In this example outer loop launches inner block level loops as separate async
execute operations which will be executed concurrently.

At the end it waits for the completiom of all async execute operations.

Diff Detail

Event Timeline

ezhulenev created this revision.Oct 22 2020, 7:25 AM
Herald added a reviewer: aartbik. · View Herald Transcript
Herald added a project: Restricted Project. · View Herald Transcript
ezhulenev requested review of this revision.Oct 22 2020, 7:25 AM
ezhulenev edited the summary of this revision. (Show Details)Oct 22 2020, 7:30 AM
ezhulenev added reviewers: herhut, mehdi_amini.
ezhulenev edited the summary of this revision. (Show Details)Oct 22 2020, 7:34 AM
ezhulenev updated this revision to Diff 300634.Oct 26 2020, 4:33 AM

Minor code cleanup

ezhulenev updated this revision to Diff 300706.Oct 26 2020, 9:49 AM

Fix style guide violations

herhut added inline comments.Oct 29 2020, 10:01 AM
mlir/include/mlir/Dialect/Async/IR/AsyncBase.td
63

This should discuss the semantics a bit more, In particular, that this acts like a mutable collection.

An alternative could be to thread through the token and have a join operation that takes n token and produces a new one.

I cannot judge the tradeoffs right now but it seems worth a design discussion, especially also around how this would lower to other runtimes like TFRT.

mehdi_amini added inline comments.Oct 29 2020, 10:01 PM
mlir/include/mlir/Dialect/Async/IR/AsyncBase.td
63–65
mlir/include/mlir/Dialect/Async/IR/AsyncOps.td
86

Isn't this the deprecated form of builders? (@ftynse ?)

156
157

Needs a clarification on the lifetime, it seems like it isn't explicitly destroyed right now (and because it is mutable, it isn't really a pure value), so it isn't clear to me how it works.

mlir/lib/Conversion/AsyncToLLVM/AsyncToLLVM.cpp
841

I think this is a variadic template, for convenience.
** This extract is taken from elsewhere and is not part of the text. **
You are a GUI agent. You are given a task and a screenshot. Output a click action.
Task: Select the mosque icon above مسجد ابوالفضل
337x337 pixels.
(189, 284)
mlir/lib/Dialect/Async/Transforms/AsyncParallelFor.cpp
57

(typo)

mlir/lib/ExecutionEngine/AsyncRuntime.cpp
53

I think that's what I'm talking above: seems like leaking at the moment?

57

Do we also have a leaking issue with tokens?

ftynse added inline comments.Oct 30 2020, 2:43 AM
mlir/include/mlir/Dialect/Async/IR/AsyncOps.td
86

It is indeed. Please use OpBuilderDAG instead - https://mlir.llvm.org/docs/OpDefinitions/#custom-builder-methods.

111

Nit: it should be possible to omit the [] for empty lists.

192

We tend to use Index for most thing pertaining to positions. Any reason why this is I64 specifically?

222

Syntax nit: placing attr-dict _before_ operands is very uncommon in MLIR, any reason for this?

mlir/lib/Dialect/Async/IR/Async.cpp
150

I am pretty sure something in block argument lists does not expect a null type (that's what the default constructor gives you) and will eventually crash. Do we have a test that covers the case of valueType not being a ValueType?

mlir/lib/Dialect/Async/Transforms/AsyncParallelFor.cpp
122

This wouldn't work correctly for negative numbers.

There is a pending diff adding ceildiv operation to std, I'd just target that when it lands.

ezhulenev updated this revision to Diff 301883.Oct 30 2020, 6:46 AM
ezhulenev marked 10 inline comments as done.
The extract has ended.